==== Working data
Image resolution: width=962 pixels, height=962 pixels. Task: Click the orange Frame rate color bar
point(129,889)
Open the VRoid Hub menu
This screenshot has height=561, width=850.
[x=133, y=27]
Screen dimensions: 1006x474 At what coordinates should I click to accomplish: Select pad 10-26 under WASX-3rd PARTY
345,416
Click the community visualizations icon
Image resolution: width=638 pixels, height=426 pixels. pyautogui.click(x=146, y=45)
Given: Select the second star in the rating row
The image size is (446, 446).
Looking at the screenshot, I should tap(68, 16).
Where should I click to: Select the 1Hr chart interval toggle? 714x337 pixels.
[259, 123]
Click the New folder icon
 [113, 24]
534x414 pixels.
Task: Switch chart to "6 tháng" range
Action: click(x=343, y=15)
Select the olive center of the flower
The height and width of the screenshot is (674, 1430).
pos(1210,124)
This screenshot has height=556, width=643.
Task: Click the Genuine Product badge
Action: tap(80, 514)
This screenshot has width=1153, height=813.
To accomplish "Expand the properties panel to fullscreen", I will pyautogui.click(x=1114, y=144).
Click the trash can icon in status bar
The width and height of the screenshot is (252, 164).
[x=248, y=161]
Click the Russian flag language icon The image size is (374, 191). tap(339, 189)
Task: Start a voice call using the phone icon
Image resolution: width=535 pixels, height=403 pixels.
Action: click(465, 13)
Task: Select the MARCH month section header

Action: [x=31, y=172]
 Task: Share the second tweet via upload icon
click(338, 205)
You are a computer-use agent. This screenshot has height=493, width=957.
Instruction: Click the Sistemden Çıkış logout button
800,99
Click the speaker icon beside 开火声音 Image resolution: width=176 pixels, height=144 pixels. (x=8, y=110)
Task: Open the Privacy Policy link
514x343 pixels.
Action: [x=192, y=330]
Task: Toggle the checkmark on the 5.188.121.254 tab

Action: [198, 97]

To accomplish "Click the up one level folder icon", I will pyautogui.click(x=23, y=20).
========
Work instructions:
A complete, exact transcription of the records is needed.

Solved problem:
Image resolution: width=962 pixels, height=962 pixels. Task: Click the orange Frame rate color bar
point(129,889)
Open the VRoid Hub menu
This screenshot has height=561, width=850.
[x=133, y=27]
Screen dimensions: 1006x474 At what coordinates should I click to accomplish: Select pad 10-26 under WASX-3rd PARTY
345,416
Click the community visualizations icon
Image resolution: width=638 pixels, height=426 pixels. pyautogui.click(x=146, y=45)
Given: Select the second star in the rating row
The image size is (446, 446).
Looking at the screenshot, I should tap(68, 16).
Where should I click to: Select the 1Hr chart interval toggle? 714x337 pixels.
[259, 123]
Click the New folder icon
 [113, 24]
534x414 pixels.
Task: Switch chart to "6 tháng" range
Action: click(x=343, y=15)
Select the olive center of the flower
The height and width of the screenshot is (674, 1430).
pos(1210,124)
This screenshot has height=556, width=643.
Task: Click the Genuine Product badge
Action: tap(80, 514)
This screenshot has width=1153, height=813.
To accomplish "Expand the properties panel to fullscreen", I will pyautogui.click(x=1114, y=144).
Click the trash can icon in status bar
The width and height of the screenshot is (252, 164).
[x=248, y=161]
Click the Russian flag language icon The image size is (374, 191). tap(339, 189)
Task: Start a voice call using the phone icon
Image resolution: width=535 pixels, height=403 pixels.
Action: click(465, 13)
Task: Select the MARCH month section header

Action: [x=31, y=172]
 Task: Share the second tweet via upload icon
click(338, 205)
You are a computer-use agent. This screenshot has height=493, width=957.
Instruction: Click the Sistemden Çıkış logout button
800,99
Click the speaker icon beside 开火声音 Image resolution: width=176 pixels, height=144 pixels. (x=8, y=110)
Task: Open the Privacy Policy link
514x343 pixels.
Action: [x=192, y=330]
Task: Toggle the checkmark on the 5.188.121.254 tab

Action: [198, 97]

To accomplish "Click the up one level folder icon", I will pyautogui.click(x=23, y=20).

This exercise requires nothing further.